Tragédie à Téné : des frappes de drone endeuillent un mariage au Mali
Une tragédie a frappé la localité de Téné, au centre du Mali, où des frappes de drone de l’armée malienne ont coûté la vie à au moins dix civils. Ce drame s’est déroulé dimanche, alors que des jeunes se préparaient pour un mariage collectif, soulignant l’escalade des violences dans la crise sécuritaire qui secoue le pays.

Les tirs de drone, attribués aux forces armées maliennes, ont visé la région de San, précisément Téné, où une célébration communautaire était en préparation. Ce qui devait être un moment de joie et d’union s’est transformé en un immense chagrin pour les habitants. Un résident local, témoin des événements, a confié son désarroi : « Dix de nos enfants ont été fauchés par des tirs dont l’origine reste incertaine. »

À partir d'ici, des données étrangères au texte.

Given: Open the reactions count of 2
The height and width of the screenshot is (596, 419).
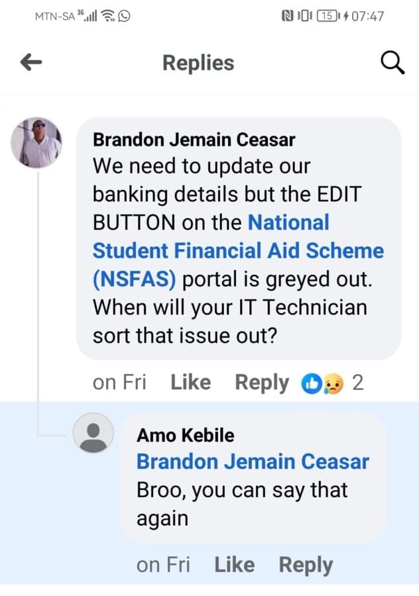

Une source sécuritaire, s’exprimant sous couvert d’anonymat, a confirmé ces opérations. Elle a précisé que la tragédie est survenue alors que les villageois s’affairaient aux préparatifs de la deuxième édition de ce mariage traditionnel collectif, un événement culturel majeur pour la communauté. Les frappes auraient ciblé « un cortège de plusieurs motos », attirant potentiellement l’attention des drones. Cette même source a fait état d’au moins neuf décès. Un élu local a également corroboré le bilan, déplorant la perte d’une dizaine de civils au moment où l’allégresse devait prévaloir.
Le Mali face à une crise sécuritaire persistante
Le Mali est englué dans une crise sécuritaire sans précédent, exacerbée par des attaques récentes menées par des groupes armés contre la junte au pouvoir. Ces événements ont considérablement affaibli l’autorité militaire. Depuis les offensives de fin avril, les forces armées ont perdu le contrôle de plusieurs zones stratégiques dans le nord du pays, notamment la ville emblématique de Kidal.
Le contexte est d’autant plus tendu que des figures clés du gouvernement, tel le ministre de la Défense Sadio Camara, ont été tuées. Par ailleurs, des blocus routiers sont instaurés depuis le 30 avril sur des axes vitaux menant à Bamako, la capitale. De nombreux véhicules de transport et de marchandises ont été incendiés ces derniers jours par des groupes jihadistes, perturbant gravement l’économie et la vie quotidienne.
Début mai, des attaques revendiquées par le Groupe de soutien à l’islam et aux musulmans (JNIM), lié à Al-Qaïda, ont provoqué des dizaines de morts dans le centre du Mali, illustrant la violence implacable du conflit. Dans ce climat de guerre, de nombreux civils sont régulièrement victimes de représailles et d’exactions, accusés de collaboration par les différentes factions en présence, qu’il s’agisse de l’armée, de ses alliés russes ou des groupes jihadistes.
Des appels à la justice
Face à cette détérioration des droits humains, trois organisations de la société civile, dont la Fédération internationale pour les droits humains (FIDH), ont déposé une plainte le 20 avril devant la Cour africaine des droits de l’homme et des peuples. Cette démarche vise à dénoncer des violations présumées commises au Mali, impliquant directement les forces armées maliennes et leurs partenaires russes. Ces actions judiciaires soulignent l’urgence d’une résolution pacifique et le besoin de rendre justice aux victimes de ce conflit.